[Sample exam 3 Q13] Primary market analysis

The consensus is that the yield curve will shift up in the coming months, with the yields on longer maturities rising by more than those on shorter maturities. Will this fact simply result in a “narrowing of credit spreads as US companies issue more investment grade bond”? Note that I am NOT asking why spreads are narrowing after more issues.

sorry, sticky but i don’t remember this Q. sounds like something very testable, though – are they basically asking whether a rise and twist in the yield curve with long rates up more than short will lead to spreads narrowing?

The narrowing of the credit spreads as US companies issue more investment grade bonds is due to the Supply Increasing which raises investor confidence and liquidity (Oppostive of Supply/Demand model might suggest) which lowers the spreads.

is this the credit barbell question?

bigwilly Wrote: ------------------------------------------------------- > The narrowing of the credit spreads as US > companies issue more investment grade bonds is due > to the Supply Increasing which raises investor > confidence and liquidity (Oppostive of > Supply/Demand model might suggest) which lowers > the spreads. I know but this is NOT what I am asking.

MaxTheDog Wrote: ------------------------------------------------------- > sorry, sticky but i don’t remember this Q. sounds > like something very testable, though – are they > basically asking whether a rise and twist in the > yield curve with long rates up more than short > will lead to spreads narrowing? The question provides the “consensus” scenario with interest rates and the guys says “WIDENING of credit spreads as US companies issue more investment grade bond…” The sentence itself is already wrong, irrespective of the consensus scenario with interest rates. That’s why I change that a bit and posted my first question.

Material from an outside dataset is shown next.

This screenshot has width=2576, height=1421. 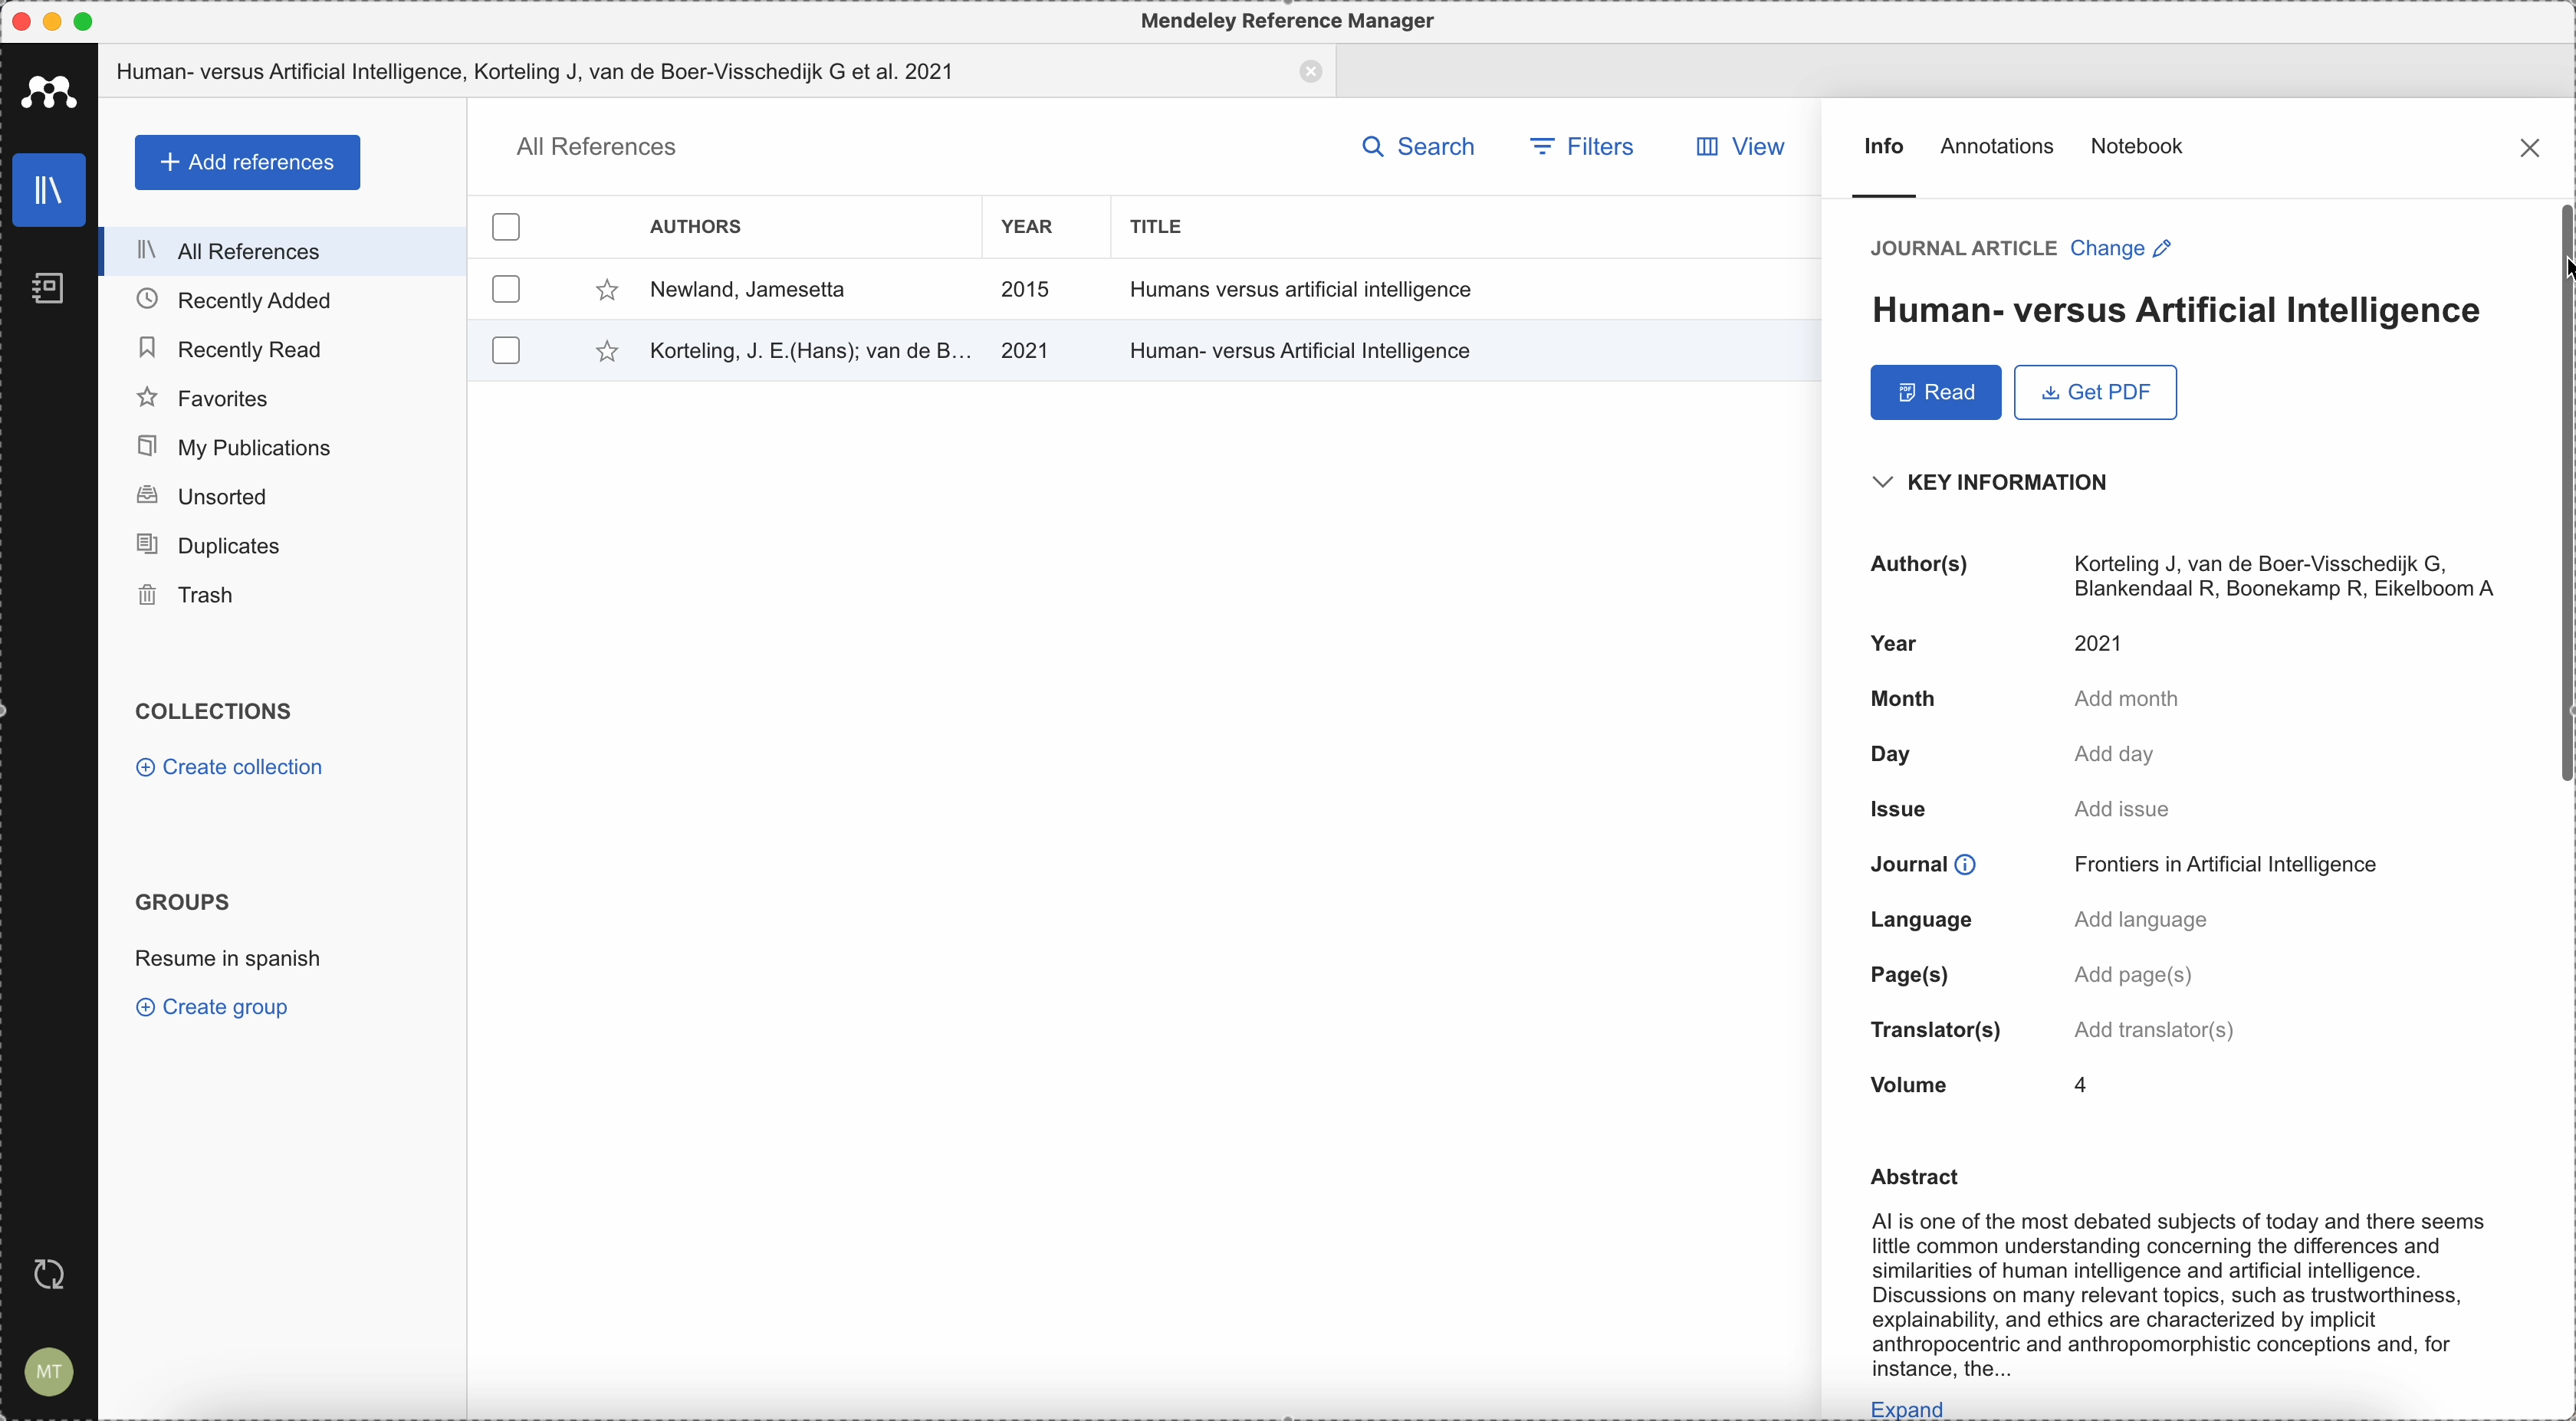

That answer was that it was Incorrect about the widening…so whats wrong about what i posted???

the point to that question, as bigwilly said, that new issuances will drive the prices up and that will cause the spreads to narrow, so the guy’s statement about widening spreads was “incorrect”

sigh … I don’t think you guys have read the question in my first post. I am asking A but you are saying B which I understands already …

"The consensus is that the yield curve will shift up in the coming months, with the yields on longer maturities rising by more than those on shorter maturities. Will this fact simply result in a “narrowing of credit spreads as US companies issue more investment grade bond”? " Could, if firms expect LT interest rates to increase they might issue debt now to lock in a lower coupon payemetns/lower interest costs…this increase in issuance will narrow the credit spread. Is that what you were asking?? Also, remember the predominate type of bond in the markets is a Intermediate duration bond with no options. So I guess more would depend on teh intermediate structure, but that’s too much info for this question I think.

I think I know what you mean. We have a steepening yield curve which prob means good economic times which means narrowing spreads and also more inflation but also should be mean lt bonds prices fall? So why are lt bonds bonds rising? Why? Because CFA institute said so. That’s why.

This is what I am asking! :slight_smile: Questions below. bigwilly Wrote: ------------------------------------------------------- > Could, if firms expect LT interest rates to > increase they might issue debt now to lock in a > lower coupon payemetns/lower interest > costs…this increase in issuance will narrow the > credit spread. This makes sense to me. However, on Schweser (p.59, Book 3), under “strategy” for “primary market analysis”, it says — “When you expect rates to fall, you expect new issues and refinances to increase” This only makes sense to me if interest rates HAS FALLEN already. Thoughts? Should I say rates up or down in the exam? > Also, remember the > predominate type of bond in the markets is a > Intermediate duration bond with no options. So I > guess more would depend on teh intermediate > structure, but that’s too much info for this > question I think. agree. Thanks.

I agree this is confusing. The only way to reconcile the two seemingly conflicting viewpoints is that refinancing when rates fall must be due to firms whose performance is not correlated with market activity, or else why would anybody finance their issues? If the yield curve is steep, all prospects are better and firms will issue debt

bigwilly Wrote: ------------------------------------------------------- > The narrowing of the credit spreads as US > companies issue more investment grade bonds is due > to the Supply Increasing which raises investor > confidence and liquidity (Oppostive of > Supply/Demand model might suggest) which lowers > the spreads. This was what i thought, and i agree it’s very confusing since we have frame dependency bias. Same for the question 18 to me, i assume us yield is widening, so i put euro duration as denominator.